Можно создать идеальную вселенную, где будет царить любовь. Но сила, влитая в неё, иссякнет, рано или поздно. И только это скопление ненависти позволит существовать миру, пока дети его сами не разрушат землю под своими ногами.
Мир без законов, без правил, без свода религиозных правил, которые пропишет за него его же творец. Сколько ошибок он сотворил, позволяя силе вырваться на свободу? Сколько всего отпустил, когда пришло время принимать решение?
Разве та капля чувств простого эльфа могла даровать этому клочку земли надежду на счастье?
Он закрыл глаза, вновь попытавшись поймать нить магии.

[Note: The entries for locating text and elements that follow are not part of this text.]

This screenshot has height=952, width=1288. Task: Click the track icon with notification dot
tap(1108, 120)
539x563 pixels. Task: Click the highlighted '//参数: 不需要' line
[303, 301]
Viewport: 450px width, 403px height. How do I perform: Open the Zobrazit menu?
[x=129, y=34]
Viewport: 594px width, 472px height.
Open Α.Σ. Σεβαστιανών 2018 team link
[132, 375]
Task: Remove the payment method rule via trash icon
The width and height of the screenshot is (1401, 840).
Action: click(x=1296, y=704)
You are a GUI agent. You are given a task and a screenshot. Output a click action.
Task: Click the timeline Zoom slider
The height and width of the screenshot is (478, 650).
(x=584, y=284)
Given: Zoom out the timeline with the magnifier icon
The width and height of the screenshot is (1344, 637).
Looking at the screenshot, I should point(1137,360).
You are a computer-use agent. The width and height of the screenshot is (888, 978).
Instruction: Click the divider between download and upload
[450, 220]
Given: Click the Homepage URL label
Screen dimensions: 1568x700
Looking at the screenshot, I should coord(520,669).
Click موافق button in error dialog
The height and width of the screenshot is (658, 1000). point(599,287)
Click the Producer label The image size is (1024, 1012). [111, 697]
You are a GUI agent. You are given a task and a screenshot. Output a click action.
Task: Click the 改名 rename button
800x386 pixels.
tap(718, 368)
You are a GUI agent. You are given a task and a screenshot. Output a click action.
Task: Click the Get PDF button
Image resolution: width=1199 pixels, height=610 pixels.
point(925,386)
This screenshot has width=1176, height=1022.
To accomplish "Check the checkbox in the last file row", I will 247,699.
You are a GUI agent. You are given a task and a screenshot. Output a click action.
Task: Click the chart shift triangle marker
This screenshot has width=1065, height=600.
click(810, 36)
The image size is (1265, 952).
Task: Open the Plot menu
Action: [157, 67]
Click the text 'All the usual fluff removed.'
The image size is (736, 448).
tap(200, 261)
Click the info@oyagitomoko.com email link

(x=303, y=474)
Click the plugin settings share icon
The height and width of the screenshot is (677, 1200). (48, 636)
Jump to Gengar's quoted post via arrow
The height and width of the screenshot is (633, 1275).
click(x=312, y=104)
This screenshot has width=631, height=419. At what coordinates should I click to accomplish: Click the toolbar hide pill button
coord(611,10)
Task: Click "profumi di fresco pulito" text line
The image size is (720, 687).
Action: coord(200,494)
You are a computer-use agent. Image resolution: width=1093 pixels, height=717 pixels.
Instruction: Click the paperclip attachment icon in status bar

Даже с даром, когда чары пылали в божестве — или в короле, — и смешивались с его кровью, это было довольно трудно. Что уж говорить сейчас, когда колдовства не больше, чем на медную монету — и на ту, наверное, не хватило бы? Дарнаэлу хотелось бы поверить, конечно, в то, что это было временно; но разве за волшебством он сейчас тянулся?
Нет. Ему лишь важно было узнать, что происходит. Слишком долго граница поддерживала волшебный баланс и отдавала ту силу, что была ей лишней, людям. Ненависть имеет свойство копиться, вот и магии становится больше и больше — и даже Дарнаэл не мог сказать, рождается ли она из тех замкнутых стен бесконечного лабиринта, в котором он сам когда-то давно блуждал, или, может быть, всё дело было в чём-то другом.
Были ли эти люди отражением старых теней? Их ведь всё больше, и силы, что выделяется смертным, тоже. Может быть, она уходит на поддержание мира, а может, делает могущественнее одарённых, передаётся по крови или просто так — Дарнаэл не знал.
Он лишь знал, что Тэллавару и наследнику его, Дара, волшебства, Шэйрану, не место в одном мире. Этого слишком много.
Теперь, когда земли отдавали свои силы — что будет? Источник вновь проснулся, источнику нужны кровавые жертвы, а когда крови больше, чем на войне? Ни одно предательство и нож, всаженный в спину, не подарит столько боли и ужаса, сколько подарит пыл одной битвы.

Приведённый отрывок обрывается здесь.